PROBLEM
Every line below that includes "computer" counts toward the total. Report that total alone.

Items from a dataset
◆ ◆ ◆ ◆ ◆ ◆ ◆
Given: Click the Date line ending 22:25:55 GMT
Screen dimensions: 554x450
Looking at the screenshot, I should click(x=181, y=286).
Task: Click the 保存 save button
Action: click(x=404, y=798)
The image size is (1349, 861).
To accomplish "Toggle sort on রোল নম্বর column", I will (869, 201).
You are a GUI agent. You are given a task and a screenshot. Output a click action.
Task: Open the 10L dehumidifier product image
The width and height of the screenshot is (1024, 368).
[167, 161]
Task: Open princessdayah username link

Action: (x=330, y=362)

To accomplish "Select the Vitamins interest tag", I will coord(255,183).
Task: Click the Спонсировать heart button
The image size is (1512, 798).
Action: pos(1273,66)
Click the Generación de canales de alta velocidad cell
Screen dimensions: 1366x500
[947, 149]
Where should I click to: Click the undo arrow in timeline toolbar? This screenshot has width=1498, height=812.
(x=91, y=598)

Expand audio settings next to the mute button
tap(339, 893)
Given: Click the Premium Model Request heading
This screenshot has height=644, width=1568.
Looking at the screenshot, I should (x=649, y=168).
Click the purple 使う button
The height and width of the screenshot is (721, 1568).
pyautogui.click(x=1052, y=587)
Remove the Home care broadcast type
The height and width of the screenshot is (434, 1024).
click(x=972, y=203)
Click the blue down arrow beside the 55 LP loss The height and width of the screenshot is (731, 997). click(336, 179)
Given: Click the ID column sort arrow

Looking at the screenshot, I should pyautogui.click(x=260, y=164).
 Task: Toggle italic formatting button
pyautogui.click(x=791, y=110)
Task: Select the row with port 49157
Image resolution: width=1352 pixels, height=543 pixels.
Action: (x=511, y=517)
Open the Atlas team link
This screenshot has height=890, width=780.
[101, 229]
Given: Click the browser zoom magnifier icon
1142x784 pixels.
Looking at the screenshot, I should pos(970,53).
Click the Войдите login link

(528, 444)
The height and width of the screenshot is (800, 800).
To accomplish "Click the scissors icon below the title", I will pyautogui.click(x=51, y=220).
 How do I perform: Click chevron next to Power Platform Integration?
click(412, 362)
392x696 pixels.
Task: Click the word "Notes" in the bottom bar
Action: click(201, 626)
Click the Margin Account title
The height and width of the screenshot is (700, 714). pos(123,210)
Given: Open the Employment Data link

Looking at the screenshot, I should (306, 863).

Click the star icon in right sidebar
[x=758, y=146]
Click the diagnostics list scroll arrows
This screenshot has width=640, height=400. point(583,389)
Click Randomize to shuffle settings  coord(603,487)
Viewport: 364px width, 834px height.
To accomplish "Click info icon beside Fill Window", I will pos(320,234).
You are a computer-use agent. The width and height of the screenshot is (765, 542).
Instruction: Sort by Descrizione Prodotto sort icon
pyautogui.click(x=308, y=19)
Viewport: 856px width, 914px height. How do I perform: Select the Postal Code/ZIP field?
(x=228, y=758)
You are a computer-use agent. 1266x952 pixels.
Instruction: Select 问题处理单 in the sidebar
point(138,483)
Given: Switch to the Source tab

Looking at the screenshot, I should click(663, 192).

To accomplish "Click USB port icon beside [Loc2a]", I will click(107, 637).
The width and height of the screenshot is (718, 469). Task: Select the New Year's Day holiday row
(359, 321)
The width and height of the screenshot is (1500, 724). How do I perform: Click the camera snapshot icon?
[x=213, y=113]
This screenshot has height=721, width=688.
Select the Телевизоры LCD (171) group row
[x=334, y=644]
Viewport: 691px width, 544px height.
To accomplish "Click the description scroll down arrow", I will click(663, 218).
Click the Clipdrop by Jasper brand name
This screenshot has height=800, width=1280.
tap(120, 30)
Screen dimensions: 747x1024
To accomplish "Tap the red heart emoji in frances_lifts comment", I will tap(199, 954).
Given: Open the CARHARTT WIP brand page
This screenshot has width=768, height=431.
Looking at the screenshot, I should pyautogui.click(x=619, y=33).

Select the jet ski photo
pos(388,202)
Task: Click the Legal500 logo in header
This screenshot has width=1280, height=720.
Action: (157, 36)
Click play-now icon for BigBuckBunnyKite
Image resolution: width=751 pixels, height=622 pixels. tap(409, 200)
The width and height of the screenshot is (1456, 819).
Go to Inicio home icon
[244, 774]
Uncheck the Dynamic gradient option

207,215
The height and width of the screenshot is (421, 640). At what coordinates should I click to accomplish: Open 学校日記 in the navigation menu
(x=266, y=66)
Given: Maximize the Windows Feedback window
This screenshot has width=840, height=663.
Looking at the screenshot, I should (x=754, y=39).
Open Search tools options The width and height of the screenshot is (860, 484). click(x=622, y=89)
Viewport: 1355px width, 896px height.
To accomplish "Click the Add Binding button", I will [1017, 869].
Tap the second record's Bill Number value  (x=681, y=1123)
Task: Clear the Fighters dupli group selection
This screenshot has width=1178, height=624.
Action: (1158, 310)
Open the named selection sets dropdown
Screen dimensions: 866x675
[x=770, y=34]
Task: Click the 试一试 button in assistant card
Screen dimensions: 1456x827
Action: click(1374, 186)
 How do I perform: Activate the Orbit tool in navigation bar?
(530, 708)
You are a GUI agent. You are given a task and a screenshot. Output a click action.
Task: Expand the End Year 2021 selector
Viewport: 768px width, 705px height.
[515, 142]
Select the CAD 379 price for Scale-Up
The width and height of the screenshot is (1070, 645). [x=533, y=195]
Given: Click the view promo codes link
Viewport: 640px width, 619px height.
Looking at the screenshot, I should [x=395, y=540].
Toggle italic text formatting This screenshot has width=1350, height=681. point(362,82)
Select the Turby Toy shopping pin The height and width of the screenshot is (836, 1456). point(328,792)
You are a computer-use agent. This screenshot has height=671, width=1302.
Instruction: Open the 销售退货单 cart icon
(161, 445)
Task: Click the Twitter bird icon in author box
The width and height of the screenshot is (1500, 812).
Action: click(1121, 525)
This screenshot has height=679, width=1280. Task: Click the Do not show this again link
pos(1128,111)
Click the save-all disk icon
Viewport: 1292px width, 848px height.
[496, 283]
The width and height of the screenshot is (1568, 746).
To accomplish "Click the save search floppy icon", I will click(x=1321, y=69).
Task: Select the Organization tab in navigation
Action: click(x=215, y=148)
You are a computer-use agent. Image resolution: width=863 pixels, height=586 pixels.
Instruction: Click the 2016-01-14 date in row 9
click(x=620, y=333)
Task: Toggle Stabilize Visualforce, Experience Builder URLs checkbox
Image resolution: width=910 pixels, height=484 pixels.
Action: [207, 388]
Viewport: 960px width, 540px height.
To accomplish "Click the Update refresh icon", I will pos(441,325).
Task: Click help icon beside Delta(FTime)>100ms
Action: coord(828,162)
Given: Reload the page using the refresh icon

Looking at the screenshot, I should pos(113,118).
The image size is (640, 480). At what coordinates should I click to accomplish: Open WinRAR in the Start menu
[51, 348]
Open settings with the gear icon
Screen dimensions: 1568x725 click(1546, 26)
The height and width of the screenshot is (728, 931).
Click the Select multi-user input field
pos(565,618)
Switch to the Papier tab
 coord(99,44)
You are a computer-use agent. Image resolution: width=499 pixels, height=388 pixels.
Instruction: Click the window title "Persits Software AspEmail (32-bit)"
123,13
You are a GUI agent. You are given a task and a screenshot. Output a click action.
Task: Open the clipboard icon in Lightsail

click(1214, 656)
◆ ◆ ◆ ◆ ◆ ◆ ◆
TASK ANSWER
5